Today's hound and hare was hotting up with at least one elite on the start line and many improvers and semi-elite with good recent times in the mix. Only Jason had predicted 90mins which was ruled to be walking and slashed to 59 by the powers that be, ie me.

It was near perfect weather and three of us trotted down to the started together arriving 10 or so mins ahead of my start. The faster boys rocked up and the rest started leaving.

Chris Burfoot caught me as usual very quickly on Embankment and I managed as usual to keep with him until the far side of Horse Guards where he kicked and dropped me, net one down already. I could see Geoff ahead and resolved to focus on closing that gap and ignore Chris pulling away from me.

Went through a bizarre wall of pigeons and luckily avoided standing or running into any of them. Lots of half term let's visit London families wandering around even more aimlessly than your typical tourist.

Started counting the gap to Geoff on the Green park hill. Made little impact until the Mall. The marching band messed up a few of the guys but I saw it early and figured I could get past it around the far traffic lights and by the time I was half way back the lights changed in my favour and I got the racing line stealing a few meters on the guys ahead.

The sand on the side of the Mall was very bumpy and as I made an effort to catch a my first pray of the day it was uncomfortable to hold the pace on the bumpy surface. Went past Robert Rea, I offered and received some encouragement. The next target was Geoff and I was closing reasonably fast. Decided to hold back until after negotiating the melee at Hourse Gaurds. I had to shout at some people to keep them out of my racing line which revealed my position to Geoff who made an effort to hold me off, but I got past. Net one ahead.

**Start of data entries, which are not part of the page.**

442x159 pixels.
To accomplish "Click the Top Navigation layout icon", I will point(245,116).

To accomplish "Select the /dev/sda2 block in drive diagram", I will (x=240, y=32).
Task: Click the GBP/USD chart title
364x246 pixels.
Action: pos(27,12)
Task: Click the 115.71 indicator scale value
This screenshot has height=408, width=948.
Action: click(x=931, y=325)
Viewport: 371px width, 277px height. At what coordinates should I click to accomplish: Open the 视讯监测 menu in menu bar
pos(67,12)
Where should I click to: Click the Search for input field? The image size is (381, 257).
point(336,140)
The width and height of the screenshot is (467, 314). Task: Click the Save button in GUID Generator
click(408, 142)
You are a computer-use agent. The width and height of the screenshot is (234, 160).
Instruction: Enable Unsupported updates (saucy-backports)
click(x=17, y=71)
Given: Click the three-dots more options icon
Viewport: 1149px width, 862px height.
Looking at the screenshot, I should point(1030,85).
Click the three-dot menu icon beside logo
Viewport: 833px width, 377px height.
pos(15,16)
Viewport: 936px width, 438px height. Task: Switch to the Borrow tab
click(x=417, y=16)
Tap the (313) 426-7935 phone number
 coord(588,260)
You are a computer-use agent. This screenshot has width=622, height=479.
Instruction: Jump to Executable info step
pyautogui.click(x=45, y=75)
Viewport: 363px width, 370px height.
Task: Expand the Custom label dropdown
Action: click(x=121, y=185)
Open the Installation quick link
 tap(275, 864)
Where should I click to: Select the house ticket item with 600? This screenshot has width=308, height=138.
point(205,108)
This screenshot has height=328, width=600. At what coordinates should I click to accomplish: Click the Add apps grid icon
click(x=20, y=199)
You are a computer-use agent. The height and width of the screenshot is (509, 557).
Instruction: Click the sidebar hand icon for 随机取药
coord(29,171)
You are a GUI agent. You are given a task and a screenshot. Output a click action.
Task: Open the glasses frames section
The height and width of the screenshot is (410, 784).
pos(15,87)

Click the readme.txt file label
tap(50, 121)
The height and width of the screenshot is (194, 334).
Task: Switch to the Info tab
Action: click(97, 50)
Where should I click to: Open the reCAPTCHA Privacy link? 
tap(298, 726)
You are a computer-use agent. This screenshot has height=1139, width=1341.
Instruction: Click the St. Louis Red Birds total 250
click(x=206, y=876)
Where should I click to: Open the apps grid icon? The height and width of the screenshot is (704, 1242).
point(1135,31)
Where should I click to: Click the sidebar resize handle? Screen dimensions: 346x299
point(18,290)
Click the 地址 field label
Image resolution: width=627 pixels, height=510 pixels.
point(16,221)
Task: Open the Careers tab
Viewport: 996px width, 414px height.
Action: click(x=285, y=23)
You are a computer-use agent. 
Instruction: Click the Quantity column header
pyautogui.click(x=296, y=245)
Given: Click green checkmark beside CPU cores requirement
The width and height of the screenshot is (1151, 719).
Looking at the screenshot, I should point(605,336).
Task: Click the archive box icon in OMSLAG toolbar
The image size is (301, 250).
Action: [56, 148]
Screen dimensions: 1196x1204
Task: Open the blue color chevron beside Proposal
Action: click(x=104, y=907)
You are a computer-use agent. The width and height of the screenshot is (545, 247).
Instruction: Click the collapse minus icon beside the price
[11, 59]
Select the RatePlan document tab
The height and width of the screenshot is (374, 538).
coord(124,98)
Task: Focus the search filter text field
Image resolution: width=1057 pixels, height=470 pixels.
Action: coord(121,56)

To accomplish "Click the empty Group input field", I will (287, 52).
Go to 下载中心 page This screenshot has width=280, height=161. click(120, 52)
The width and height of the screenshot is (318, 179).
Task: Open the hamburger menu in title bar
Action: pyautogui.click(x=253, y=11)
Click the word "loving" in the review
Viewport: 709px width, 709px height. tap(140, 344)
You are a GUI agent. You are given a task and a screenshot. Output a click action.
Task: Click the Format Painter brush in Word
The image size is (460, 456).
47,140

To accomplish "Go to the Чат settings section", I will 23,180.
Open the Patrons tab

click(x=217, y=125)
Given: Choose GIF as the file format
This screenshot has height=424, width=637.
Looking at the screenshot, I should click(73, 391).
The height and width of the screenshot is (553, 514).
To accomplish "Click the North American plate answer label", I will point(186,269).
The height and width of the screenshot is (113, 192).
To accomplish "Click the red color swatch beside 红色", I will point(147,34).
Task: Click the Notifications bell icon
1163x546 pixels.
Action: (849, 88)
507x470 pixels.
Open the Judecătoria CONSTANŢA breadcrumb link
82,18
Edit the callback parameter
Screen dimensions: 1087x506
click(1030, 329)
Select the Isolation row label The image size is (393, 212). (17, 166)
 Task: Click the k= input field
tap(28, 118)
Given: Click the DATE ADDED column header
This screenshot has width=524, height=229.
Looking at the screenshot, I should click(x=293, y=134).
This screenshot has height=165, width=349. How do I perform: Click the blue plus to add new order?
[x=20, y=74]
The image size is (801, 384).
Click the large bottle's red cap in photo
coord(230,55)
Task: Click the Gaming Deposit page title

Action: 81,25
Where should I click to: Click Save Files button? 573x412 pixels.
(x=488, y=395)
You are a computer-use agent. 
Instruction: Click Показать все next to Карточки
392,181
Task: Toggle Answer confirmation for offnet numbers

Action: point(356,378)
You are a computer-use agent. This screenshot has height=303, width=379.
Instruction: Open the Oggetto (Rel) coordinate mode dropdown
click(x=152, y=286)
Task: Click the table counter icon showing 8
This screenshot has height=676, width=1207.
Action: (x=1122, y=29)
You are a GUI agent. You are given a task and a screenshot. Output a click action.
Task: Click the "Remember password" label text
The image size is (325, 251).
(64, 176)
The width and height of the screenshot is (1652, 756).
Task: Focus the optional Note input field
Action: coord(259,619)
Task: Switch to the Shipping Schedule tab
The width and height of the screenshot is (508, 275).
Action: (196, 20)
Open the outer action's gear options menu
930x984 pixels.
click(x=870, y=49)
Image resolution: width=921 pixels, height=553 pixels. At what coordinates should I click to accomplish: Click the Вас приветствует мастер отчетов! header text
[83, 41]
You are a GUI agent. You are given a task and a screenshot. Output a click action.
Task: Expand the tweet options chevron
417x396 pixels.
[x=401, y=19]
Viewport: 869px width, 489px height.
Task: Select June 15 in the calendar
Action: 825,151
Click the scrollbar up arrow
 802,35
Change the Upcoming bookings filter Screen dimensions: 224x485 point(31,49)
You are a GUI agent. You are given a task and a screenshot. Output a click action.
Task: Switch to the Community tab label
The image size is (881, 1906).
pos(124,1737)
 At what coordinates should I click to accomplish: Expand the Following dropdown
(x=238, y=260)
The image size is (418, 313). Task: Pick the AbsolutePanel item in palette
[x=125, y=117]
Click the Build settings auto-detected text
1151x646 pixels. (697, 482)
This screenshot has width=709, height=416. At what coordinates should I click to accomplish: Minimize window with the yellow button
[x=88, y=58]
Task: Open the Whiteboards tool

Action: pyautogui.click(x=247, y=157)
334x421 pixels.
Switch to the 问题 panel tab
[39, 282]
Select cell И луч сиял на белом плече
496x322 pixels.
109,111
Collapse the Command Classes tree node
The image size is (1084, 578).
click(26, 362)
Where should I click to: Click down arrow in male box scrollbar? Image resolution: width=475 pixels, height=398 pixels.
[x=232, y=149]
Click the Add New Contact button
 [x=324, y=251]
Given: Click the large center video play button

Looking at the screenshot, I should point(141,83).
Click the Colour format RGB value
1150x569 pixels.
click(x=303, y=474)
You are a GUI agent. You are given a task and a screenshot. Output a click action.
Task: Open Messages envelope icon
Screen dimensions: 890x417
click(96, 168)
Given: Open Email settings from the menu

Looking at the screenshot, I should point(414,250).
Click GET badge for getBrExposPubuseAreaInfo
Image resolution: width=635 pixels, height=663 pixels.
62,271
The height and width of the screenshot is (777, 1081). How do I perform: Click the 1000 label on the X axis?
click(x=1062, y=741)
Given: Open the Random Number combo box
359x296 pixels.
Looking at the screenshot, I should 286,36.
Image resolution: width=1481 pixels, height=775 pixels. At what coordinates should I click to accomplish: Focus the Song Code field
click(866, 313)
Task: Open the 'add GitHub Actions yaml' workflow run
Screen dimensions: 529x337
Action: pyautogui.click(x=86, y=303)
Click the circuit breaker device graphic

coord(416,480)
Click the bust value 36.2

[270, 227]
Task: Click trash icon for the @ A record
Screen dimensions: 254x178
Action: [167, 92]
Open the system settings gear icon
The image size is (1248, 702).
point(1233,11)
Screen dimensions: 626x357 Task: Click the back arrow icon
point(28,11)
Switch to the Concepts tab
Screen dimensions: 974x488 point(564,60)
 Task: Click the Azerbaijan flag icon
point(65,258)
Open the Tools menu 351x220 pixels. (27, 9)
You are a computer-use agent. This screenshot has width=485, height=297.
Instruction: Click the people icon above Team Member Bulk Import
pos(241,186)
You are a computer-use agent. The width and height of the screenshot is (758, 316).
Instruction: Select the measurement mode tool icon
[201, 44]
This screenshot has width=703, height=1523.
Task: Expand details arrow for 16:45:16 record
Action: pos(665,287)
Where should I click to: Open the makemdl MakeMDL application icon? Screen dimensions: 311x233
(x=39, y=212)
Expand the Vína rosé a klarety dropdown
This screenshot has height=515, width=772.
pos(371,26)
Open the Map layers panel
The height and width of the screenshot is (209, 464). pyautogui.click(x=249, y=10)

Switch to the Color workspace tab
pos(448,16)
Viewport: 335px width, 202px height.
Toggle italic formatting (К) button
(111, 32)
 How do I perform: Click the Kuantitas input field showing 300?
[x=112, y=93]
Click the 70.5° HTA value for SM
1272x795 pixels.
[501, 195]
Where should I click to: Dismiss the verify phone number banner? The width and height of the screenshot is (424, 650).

At this point the elite guy (Richard Griffiths) went through. I admired his light footfalls, springy step and posture. I'd seen him run at Assembly Leagues before so I knew there was no point in challenging and simply let him go. Back to all square.

Next up was the unmistakable Andrew McCleery who was just ahead and going at around my pace. Just a shade bigger footfall circles and a focus on staying tall got me a pace injection for free and before I knew it I was past him. Now one ahead, two gone past and third overtaken.

Another guy was ahead (Larry Gerr) and I did not think I could catch him at first but with 200m to go I increased to half shin pace and as I went past him lengthened the spine, leaned into the run a little more and put everything I had into the sprint finish. I eased of a shade at the end as he had let me go and crossed three seconds ahead of him.

My time was 32:56 and that is the first sub 33 since March this year and you need to delve deep into the race archives to find the sub 33 before that back in 2007.

Was very chuffed with the absolute, relative (8th starter and 6th finisher), physical (felt hard but not maxed until the end) and mental (letting the better runners go) performance today.

Only one annoying road crossing that did not slow me much.

Why so good today? Less could be more? Perhaps.

Ditching the 2nd rep session for an easy run or threshold seems to be doing the trick. Now I need some sleep and some lovely taper for the race in 8 days time.

ps I won the vets prize today. I was the only hound over forty!!!